# Revisiting the Minimalist Approach to Offline Reinforcement Learning

## Dependencies & Docker setup
To set up python environment (with dev-tools of your taste, in our workflow we use conda and python 3.8), 
just install all the requirements:

```commandline
python3 install -r requirements.txt
```

However, in this setup, you would also need to install mujoco210 binaries by hand. Sometimes this is not super straightforward,
but we used this recipe:
```commandline
mkdir -p /root/.mujoco \
    && wget https://mujoco.org/download/mujoco210-linux-x86_64.tar.gz -O mujoco.tar.gz \
    && tar -xf mujoco.tar.gz -C /root/.mujoco \
    && rm mujoco.tar.gz
export LD_LIBRARY_PATH=/root/.mujoco/mujoco210/bin:${LD_LIBRARY_PATH}
```
You may also need to install additional dependencies for mujoco_py. 
We recommend following the official guide from [mujoco_py](https://github.com/openai/mujoco-py).

### Docker

We also provide a simpler way, with a dockerfile that is already set up to work, all you have to do is build and run it :)
```commandline
docker build -t rebrac .
```
To run, mount current directory:
```commandline
docker run -it \
    --gpus=all \
    --rm \
    --volume "<PATH_TO_THE_REPO>:/workspace/" \
    --name rebrac \
    rebrac bash
```

### V-D4RL
In order to reproduce V-D4RL it is needed to be downloaded. 

By default, data is expected to be stored inside `vd4rl` directory in the directory from which training script is called.

## How to reproduce experiments

### Training

Configs for the main experiments are stored in the `configs/rebrac/<task_type>` and `configs/rebrac-vis/<task_type>`. 
All available hyperparameters are listed in the `rebrac/algorithms/rebrac.py` for D4RL and `rebrac/algorithms/rebrac_torch_vis.py` for V-D4RL.
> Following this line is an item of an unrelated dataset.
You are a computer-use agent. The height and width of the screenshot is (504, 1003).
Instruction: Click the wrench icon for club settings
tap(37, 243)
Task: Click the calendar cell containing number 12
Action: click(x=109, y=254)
For example, to start ReBRAC training process with D4RL `halfcheetah-medium-v2` dataset, run the following:
```commandline
PYTHONPATH=. python3 src/algorithms/rebrac.py --config_path="configs/rebrac/halfcheetah/halfcheetah_medium.yaml"
```

For V-D4RL `walker_walk-expert-v2` dataset, run the following:
```commandline
PYTHONPATH=. python3 src/algorithms/rebrac_torch_vis.py --config_path="configs/rebrac-vis/walker_walk/expert.yaml"
```

### Targeted Reproduction
To reproduce results from our work, you can use the configs for [Weights & Biases Sweeps](https://docs.wandb.ai/guides/sweeps/quickstart) provided in the `configs/sweeps`.  Note, we do not supply a codebase for both IQL and SAC-RND. However, in our work, we relied upon these implementations: [IQL (CORL)](https://github.com/tinkoff-ai/CORL), [SAC-RND (original implementation)](https://github.com/tinkoff-ai/sac-rnd).

| Paper element          | Sweeps to run from `configs/sweeps/`                         |
|------------------------|--------------------------------------------------------------|
| Tables 2, 3, 4         | `eval/rebrac_d4rl_sweep.yaml`, `eval/td3_bc_d4rl_sweep.yaml` |
| Table 5                | `eval/rebrac_visual_sweep.yaml`                              |
| Table 6                | All sweeps from `ablations`                                  |
| Figure 2               | All sweeps from `network_sizes`                              |
| Hyperparameters tuning | All sweeps from `tuning`                                     |


### EOP and Performance Profiles
To reproduce EOP and Performance Profiles see `eop/ReBRAC_ploting.ipynb`. 

We provide data required for the plotting in `eop/bin` as pickled Python dicts so it can be easily reused in your work.